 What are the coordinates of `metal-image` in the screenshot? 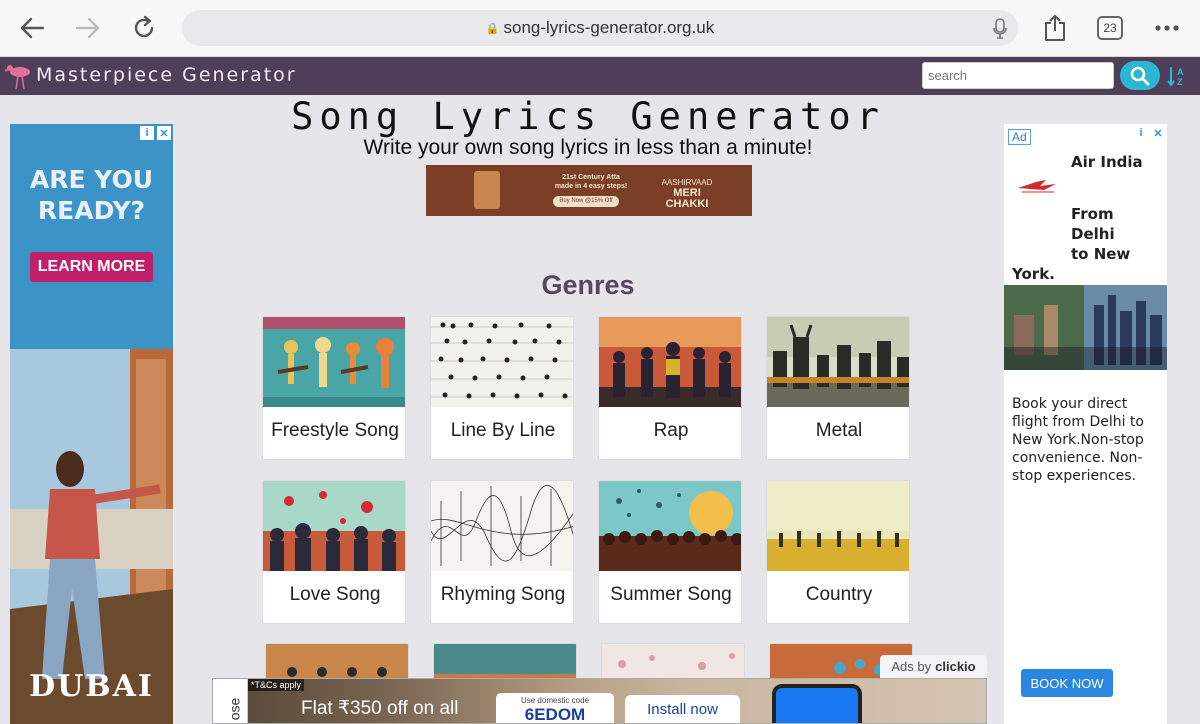 It's located at (838, 362).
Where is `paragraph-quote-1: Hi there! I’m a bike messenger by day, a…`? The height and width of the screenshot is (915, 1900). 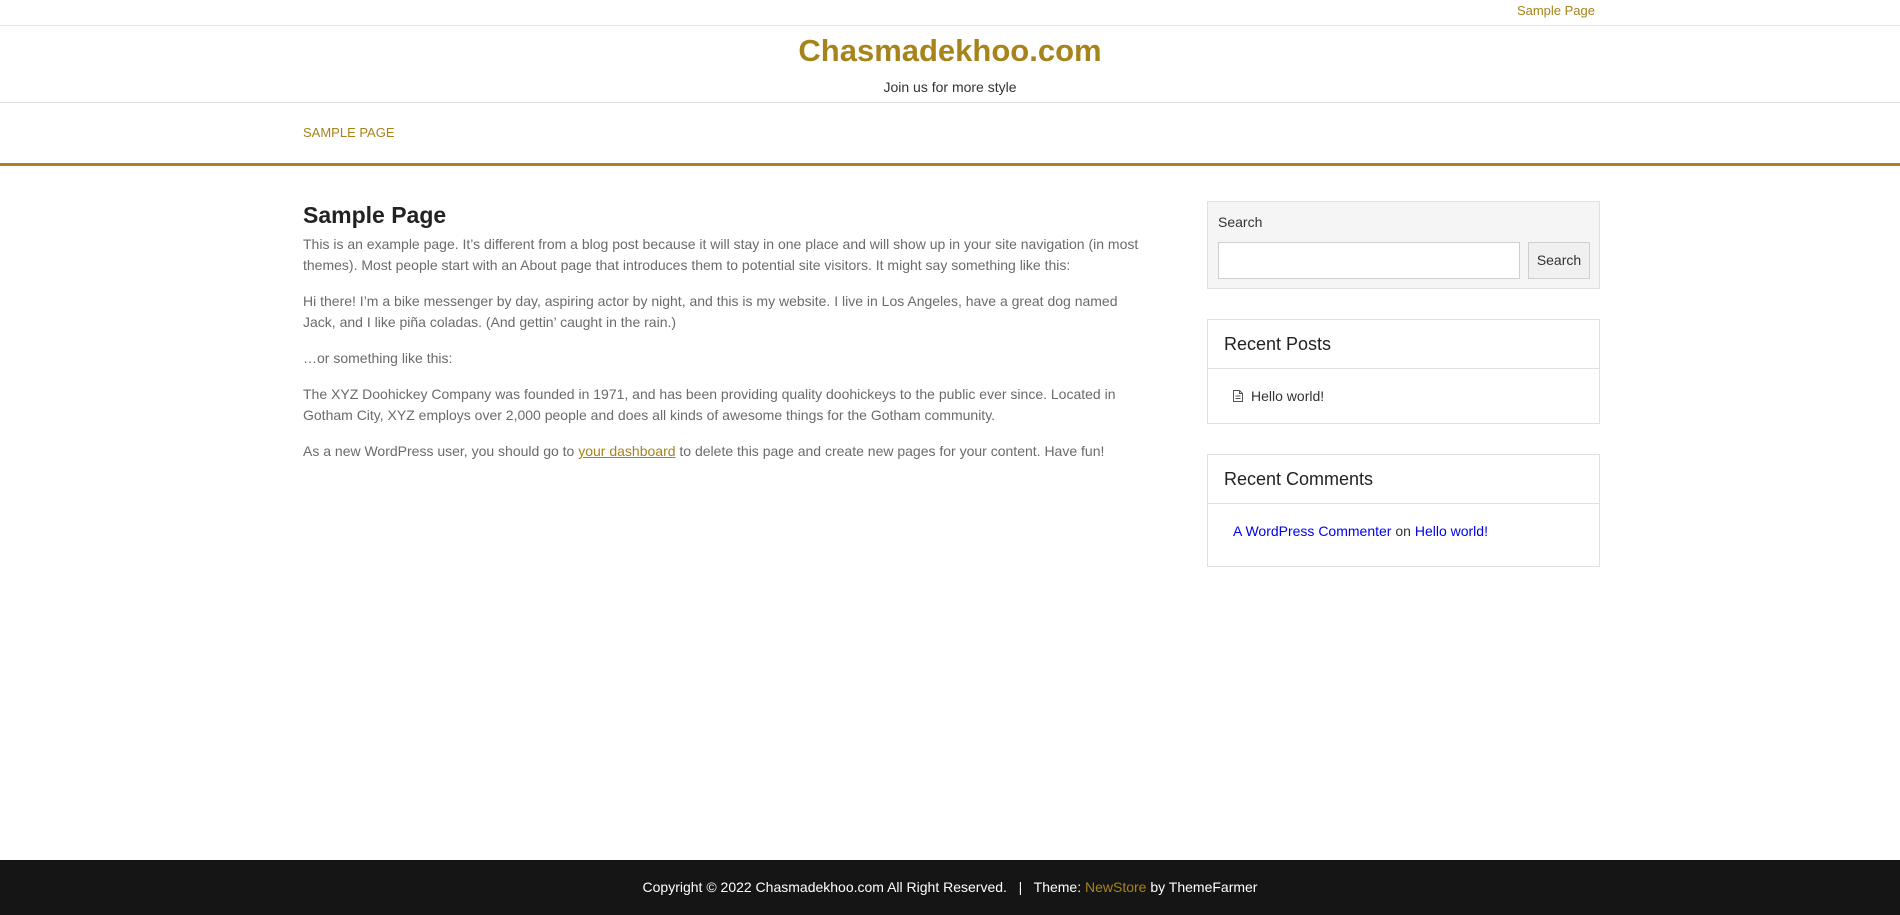 paragraph-quote-1: Hi there! I’m a bike messenger by day, a… is located at coordinates (710, 312).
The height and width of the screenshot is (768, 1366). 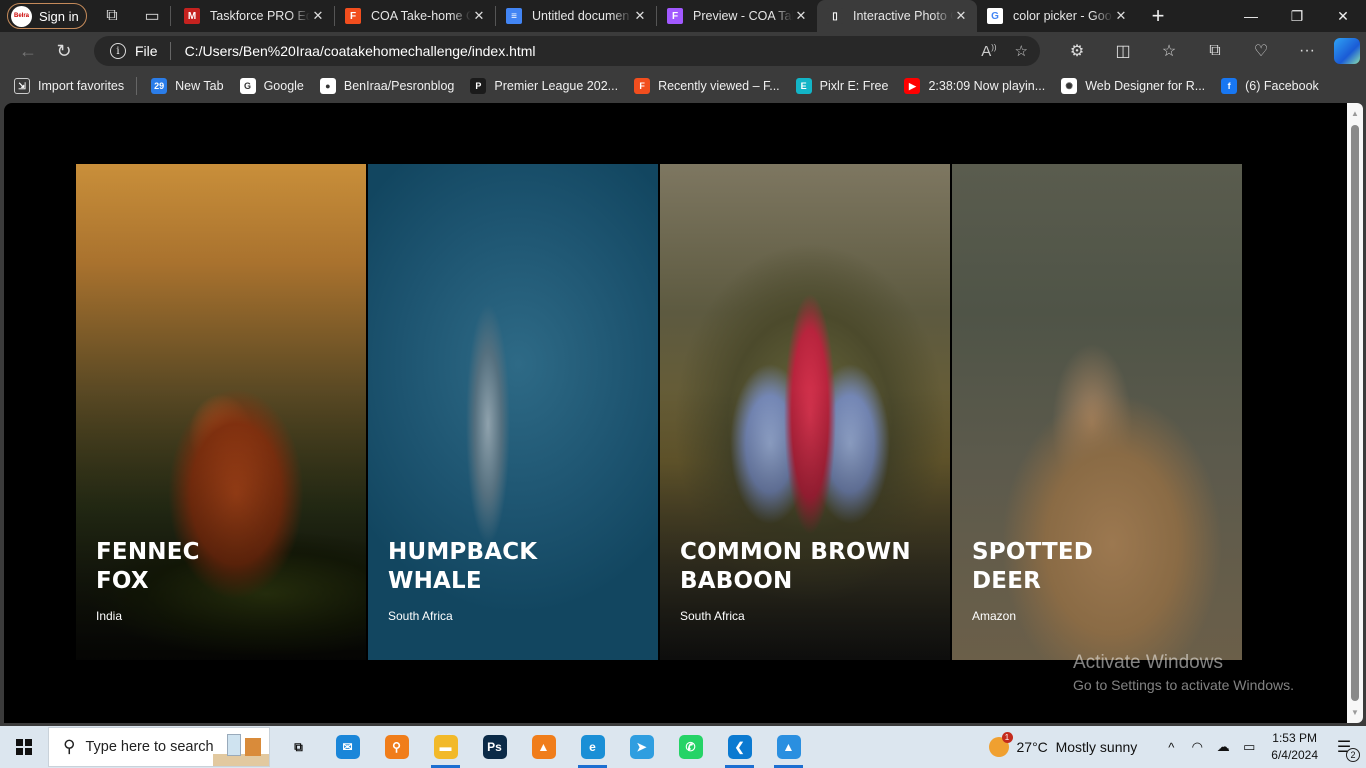 What do you see at coordinates (494, 747) in the screenshot?
I see `taskbar-app-photoshop: Ps` at bounding box center [494, 747].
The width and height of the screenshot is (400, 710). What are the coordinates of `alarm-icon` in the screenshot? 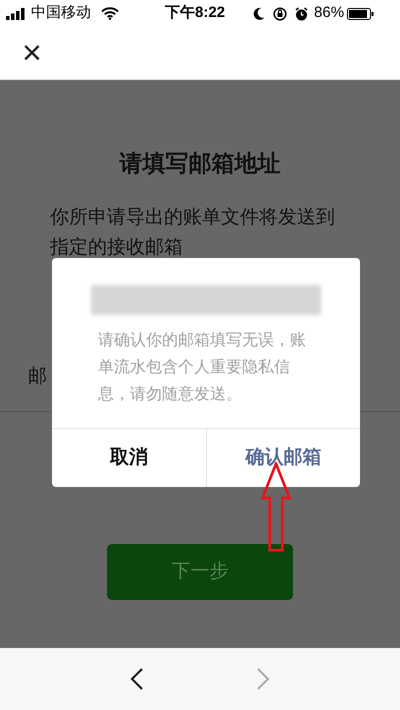 It's located at (302, 13).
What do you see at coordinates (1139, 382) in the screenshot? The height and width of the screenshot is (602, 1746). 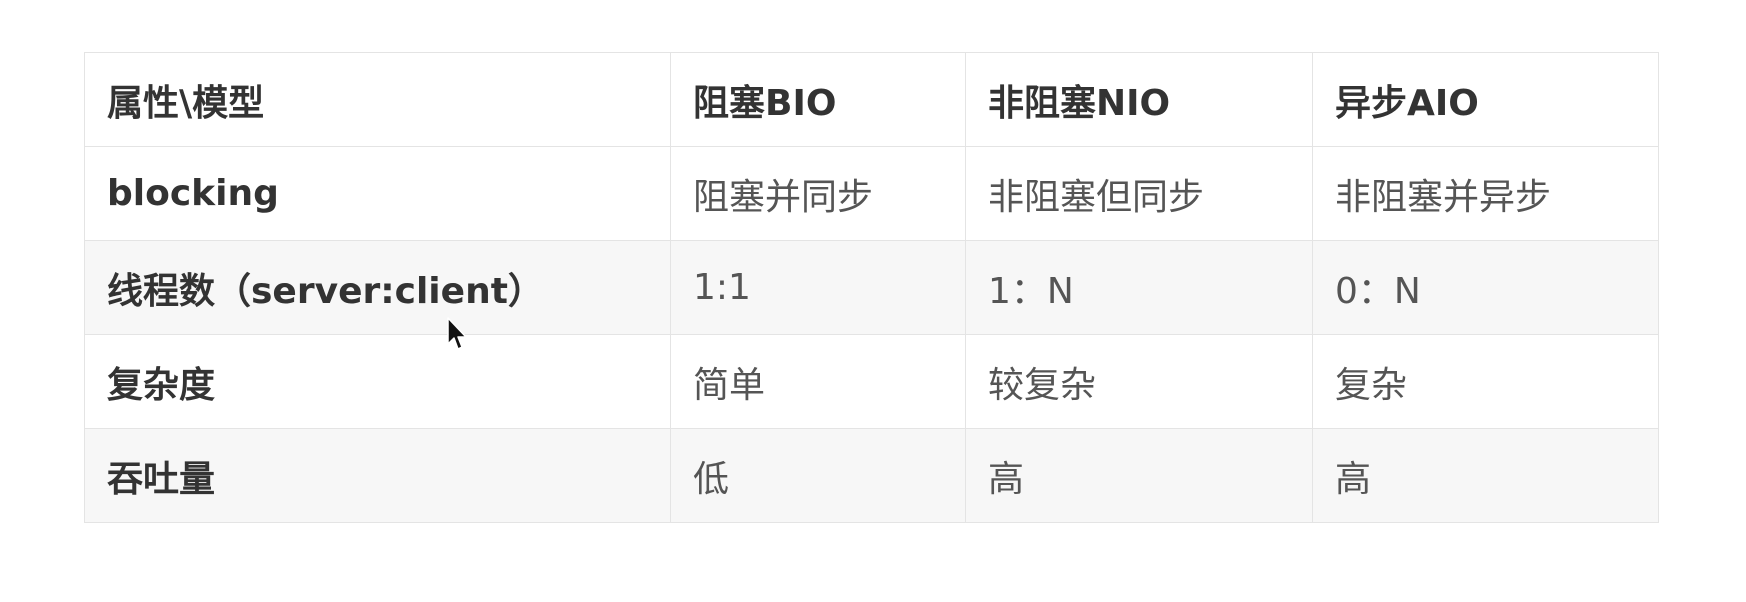 I see `cell-complexity-nio: 较复杂` at bounding box center [1139, 382].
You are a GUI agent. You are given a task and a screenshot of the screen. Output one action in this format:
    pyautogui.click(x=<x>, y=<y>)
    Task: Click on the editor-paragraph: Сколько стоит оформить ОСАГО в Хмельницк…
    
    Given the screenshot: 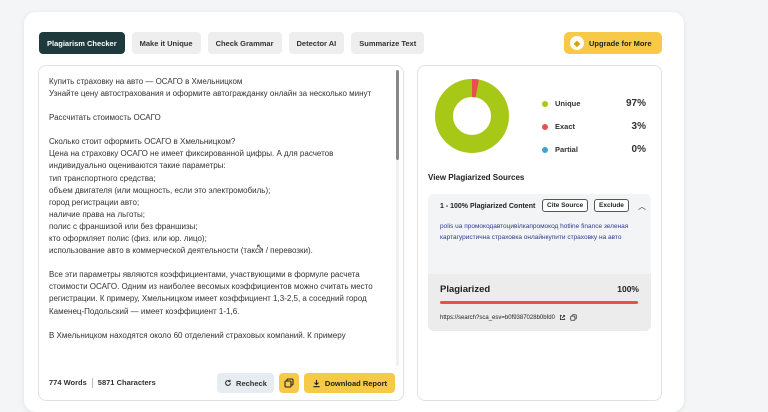 What is the action you would take?
    pyautogui.click(x=192, y=196)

=-=-=

* **TASK TO COMPLETE**
Rewrite the entries starting at the line containing "You are a GUI" and ending at the line containing "Task: Click on", substituting "screen capture" for "screenshot" and keeping everything else the same. Give only those lines.

* **SOLUTION TO THIS TASK**
You are a GUI agent. You are given a task and a screen capture of the screen. Output one action in this format:
    pyautogui.click(x=<x>, y=<y>)
    Task: Click on the editor-paragraph: Сколько стоит оформить ОСАГО в Хмельницк…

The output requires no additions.